▸ **Provided data**:
%%
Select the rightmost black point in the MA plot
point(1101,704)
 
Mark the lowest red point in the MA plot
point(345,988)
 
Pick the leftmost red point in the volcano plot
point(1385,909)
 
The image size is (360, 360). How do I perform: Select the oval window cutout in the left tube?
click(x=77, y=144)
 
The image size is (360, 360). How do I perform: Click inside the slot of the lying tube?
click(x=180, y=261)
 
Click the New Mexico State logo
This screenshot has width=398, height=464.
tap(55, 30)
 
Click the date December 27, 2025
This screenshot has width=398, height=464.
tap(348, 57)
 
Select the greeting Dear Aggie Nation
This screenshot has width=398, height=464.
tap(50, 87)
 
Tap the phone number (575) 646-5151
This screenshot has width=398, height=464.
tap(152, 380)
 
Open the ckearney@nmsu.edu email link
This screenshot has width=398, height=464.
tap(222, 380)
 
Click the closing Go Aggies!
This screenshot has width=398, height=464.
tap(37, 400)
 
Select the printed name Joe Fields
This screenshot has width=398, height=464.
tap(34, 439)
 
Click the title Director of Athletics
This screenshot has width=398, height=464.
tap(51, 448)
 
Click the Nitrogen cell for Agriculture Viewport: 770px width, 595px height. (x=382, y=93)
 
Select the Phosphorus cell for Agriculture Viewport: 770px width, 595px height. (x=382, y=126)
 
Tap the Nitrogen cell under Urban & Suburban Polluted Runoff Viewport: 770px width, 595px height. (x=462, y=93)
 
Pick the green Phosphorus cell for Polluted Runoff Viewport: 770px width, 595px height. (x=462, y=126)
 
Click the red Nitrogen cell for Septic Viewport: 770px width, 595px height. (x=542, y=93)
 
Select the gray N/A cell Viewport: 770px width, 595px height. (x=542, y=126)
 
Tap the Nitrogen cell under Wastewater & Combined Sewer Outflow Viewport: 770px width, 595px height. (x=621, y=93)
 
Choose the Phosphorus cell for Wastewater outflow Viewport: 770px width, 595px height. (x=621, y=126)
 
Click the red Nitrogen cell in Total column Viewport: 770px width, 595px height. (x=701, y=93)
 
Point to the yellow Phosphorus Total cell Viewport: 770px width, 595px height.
%%
▸ **Objective**: Repeat all of the records above word for word, with nothing changed, added, or left out.

▸ **The answer**:
Select the rightmost black point in the MA plot
point(1101,704)
 
Mark the lowest red point in the MA plot
point(345,988)
 
Pick the leftmost red point in the volcano plot
point(1385,909)
 
The image size is (360, 360). How do I perform: Select the oval window cutout in the left tube?
click(x=77, y=144)
 
The image size is (360, 360). How do I perform: Click inside the slot of the lying tube?
click(x=180, y=261)
 
Click the New Mexico State logo
This screenshot has width=398, height=464.
tap(55, 30)
 
Click the date December 27, 2025
This screenshot has width=398, height=464.
tap(348, 57)
 
Select the greeting Dear Aggie Nation
This screenshot has width=398, height=464.
tap(50, 87)
 
Tap the phone number (575) 646-5151
This screenshot has width=398, height=464.
tap(152, 380)
 
Open the ckearney@nmsu.edu email link
This screenshot has width=398, height=464.
tap(222, 380)
 
Click the closing Go Aggies!
This screenshot has width=398, height=464.
tap(37, 400)
 
Select the printed name Joe Fields
This screenshot has width=398, height=464.
tap(34, 439)
 
Click the title Director of Athletics
This screenshot has width=398, height=464.
tap(51, 448)
 
Click the Nitrogen cell for Agriculture Viewport: 770px width, 595px height. (x=382, y=93)
 
Select the Phosphorus cell for Agriculture Viewport: 770px width, 595px height. (x=382, y=126)
 
Tap the Nitrogen cell under Urban & Suburban Polluted Runoff Viewport: 770px width, 595px height. (x=462, y=93)
 
Pick the green Phosphorus cell for Polluted Runoff Viewport: 770px width, 595px height. (x=462, y=126)
 
Click the red Nitrogen cell for Septic Viewport: 770px width, 595px height. (x=542, y=93)
 
Select the gray N/A cell Viewport: 770px width, 595px height. (x=542, y=126)
 
Tap the Nitrogen cell under Wastewater & Combined Sewer Outflow Viewport: 770px width, 595px height. (x=621, y=93)
 
Choose the Phosphorus cell for Wastewater outflow Viewport: 770px width, 595px height. (x=621, y=126)
 
Click the red Nitrogen cell in Total column Viewport: 770px width, 595px height. (x=701, y=93)
 
Point to the yellow Phosphorus Total cell Viewport: 770px width, 595px height.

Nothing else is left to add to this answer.